Question

What is the formula for Maximum range and Maximum height? Medals will be rewarded.

Answer 1

range & height of what? be specific

Answer 2

in projectile motion

Answer 3

as the projectile goes upwards it slows down ... til it's vertical velocity becomes 0. Then it falls back down

to find max height: you can use the formula involving the squares of the velocities

Answer 4

\[\LARGE {v_y}^2={u_y}^2-2g\cdot y\]
where,
\(y\) is the vertical position or height you are solving for (assuming you throw the projectile from y=0).
\(u_y\) is the vertical component of the initial/ starting velocity.
\(v_y\) is the vertical velocity at the point you trying to calculate the height for. (at max height \(v_y=0\))
\(g\) is acceleration due to gravity \((\approx9.8m/s^2\) or \(32ft/s^2)\)

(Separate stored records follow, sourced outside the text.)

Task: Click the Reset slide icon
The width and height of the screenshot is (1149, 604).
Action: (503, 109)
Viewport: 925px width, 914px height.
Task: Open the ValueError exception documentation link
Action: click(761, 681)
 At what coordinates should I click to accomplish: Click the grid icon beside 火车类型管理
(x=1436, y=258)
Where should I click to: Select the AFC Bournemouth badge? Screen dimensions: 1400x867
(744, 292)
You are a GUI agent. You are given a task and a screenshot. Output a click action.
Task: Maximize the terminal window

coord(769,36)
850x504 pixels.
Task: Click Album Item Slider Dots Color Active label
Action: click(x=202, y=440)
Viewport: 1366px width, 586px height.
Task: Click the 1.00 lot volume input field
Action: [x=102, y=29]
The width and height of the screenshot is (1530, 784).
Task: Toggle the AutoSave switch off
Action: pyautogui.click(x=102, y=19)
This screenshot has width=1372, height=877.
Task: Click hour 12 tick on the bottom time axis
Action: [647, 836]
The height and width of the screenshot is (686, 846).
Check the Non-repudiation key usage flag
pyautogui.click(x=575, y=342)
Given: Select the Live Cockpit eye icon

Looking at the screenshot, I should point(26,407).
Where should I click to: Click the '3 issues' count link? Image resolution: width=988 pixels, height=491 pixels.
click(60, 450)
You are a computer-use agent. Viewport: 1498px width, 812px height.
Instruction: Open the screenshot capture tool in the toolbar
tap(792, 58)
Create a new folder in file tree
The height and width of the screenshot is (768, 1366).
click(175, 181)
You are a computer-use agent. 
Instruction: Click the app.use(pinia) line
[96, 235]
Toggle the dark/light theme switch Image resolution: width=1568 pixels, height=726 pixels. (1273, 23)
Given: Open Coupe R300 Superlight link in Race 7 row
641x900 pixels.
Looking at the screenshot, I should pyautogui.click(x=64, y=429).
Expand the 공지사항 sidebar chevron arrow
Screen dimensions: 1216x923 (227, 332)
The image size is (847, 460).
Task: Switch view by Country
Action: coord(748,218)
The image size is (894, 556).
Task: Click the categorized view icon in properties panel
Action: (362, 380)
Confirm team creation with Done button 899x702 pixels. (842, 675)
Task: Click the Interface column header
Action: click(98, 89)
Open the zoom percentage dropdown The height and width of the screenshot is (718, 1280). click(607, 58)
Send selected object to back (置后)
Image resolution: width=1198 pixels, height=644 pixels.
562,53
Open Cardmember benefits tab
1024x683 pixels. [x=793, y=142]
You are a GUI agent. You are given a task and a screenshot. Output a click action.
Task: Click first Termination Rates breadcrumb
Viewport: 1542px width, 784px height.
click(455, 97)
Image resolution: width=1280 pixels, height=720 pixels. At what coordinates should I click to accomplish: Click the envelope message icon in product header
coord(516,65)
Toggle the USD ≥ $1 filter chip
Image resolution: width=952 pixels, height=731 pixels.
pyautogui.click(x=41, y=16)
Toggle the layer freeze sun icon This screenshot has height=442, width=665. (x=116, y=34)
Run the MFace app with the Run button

\[\large \implies 0 = {u_y}^2 -2g \cdot y_\max\]\[\large \implies y_\max = {{u_y}^2 \over2g }\]

Answer 5

to find max range: .... assuming the initial velocity is constant, only the angle you throw the projectile can change.

the max range is when throwing at a 45 degree angle.

\[\Large x = {2u^2 \over g}\cdot \sin(\theta)\cdot \cos(\theta)\]\[\large \implies x_\max ={u^2 \over g} \ \dots \text{{at 45 degrees}}\]

where,
\(x\) is range: the horizontal position where the projectile falls back on the ground
\(u\) is initial velocity